Implementing mod function in C

by alex

Something some people don’t realize is that C and several other programming languages don’t offer you the standard modulo operation but simply a remainder operation (this issue has been in any case discussed countless times, e.g. see, although most of the times without offering a solution).

The problem arises when people try to use the remainder operator, % or \text{rem} , for the modulo without realizing the implications of doing so.
I recall when a programmer I knew tried to write C code for a steering angle sensor system using the % operator for the mod operation (which was needed by the algorithm), leading to erratic and difficult to debug results (in this case, a function that was supposed to be smooth exhibited erratic jumps), leaving me the job to understand the algorithm and then find the bug.
Note that the C standard defines the remainder of an integer division via the % operator for positive integers. For negative integers the operation is implementation dependent and only fixed by the C99 standard or newer.
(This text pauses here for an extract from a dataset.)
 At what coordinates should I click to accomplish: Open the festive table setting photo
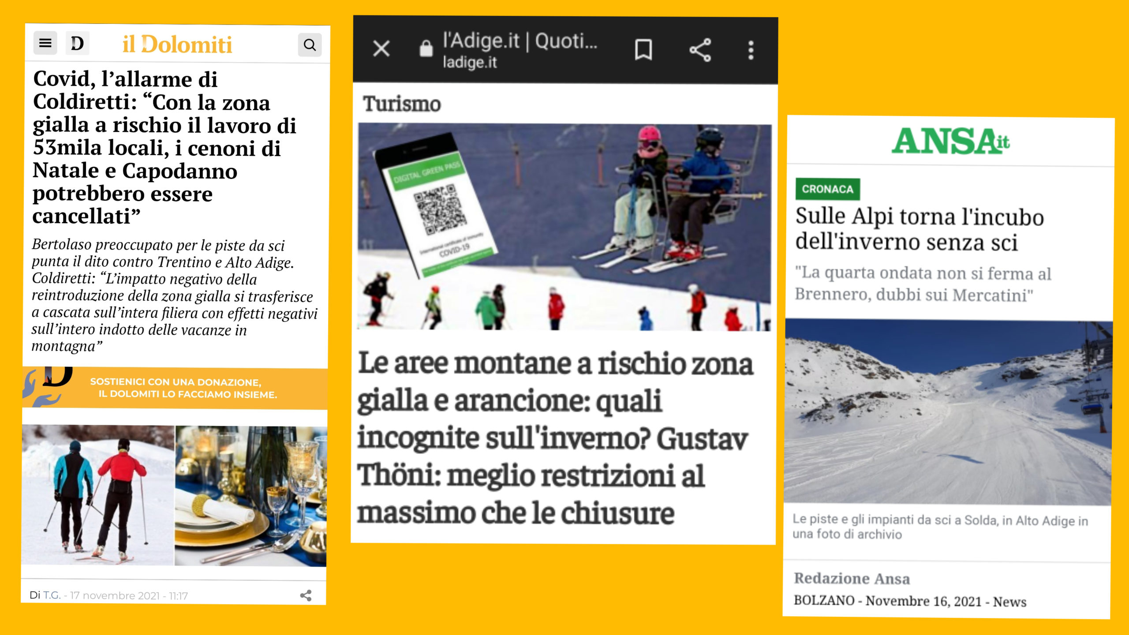pyautogui.click(x=250, y=496)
Note that the remainder can be negative but the modulo can’t, and that \mod(a,b) is contained in [0,b[ :

Modulo vs remainder operation for fixed divisor.

The question is then, if the remainder operation, % here also denoted as rem is available, how to leverage this to calculate the modulo operation? And here’s one way of doing it:

\mod (a,b) = \begin{cases} 0, & a = 0 \vee b = 0\\ b - \text{rem}(-a -1, b) -1, &a<0 \\ \text{rem} (a,b), &a>0\end{cases}.
Note that this is only valid for a non-negative divisor b, however the generalization is rather trivial and as is common practice to say, left as an exercise for the reader :).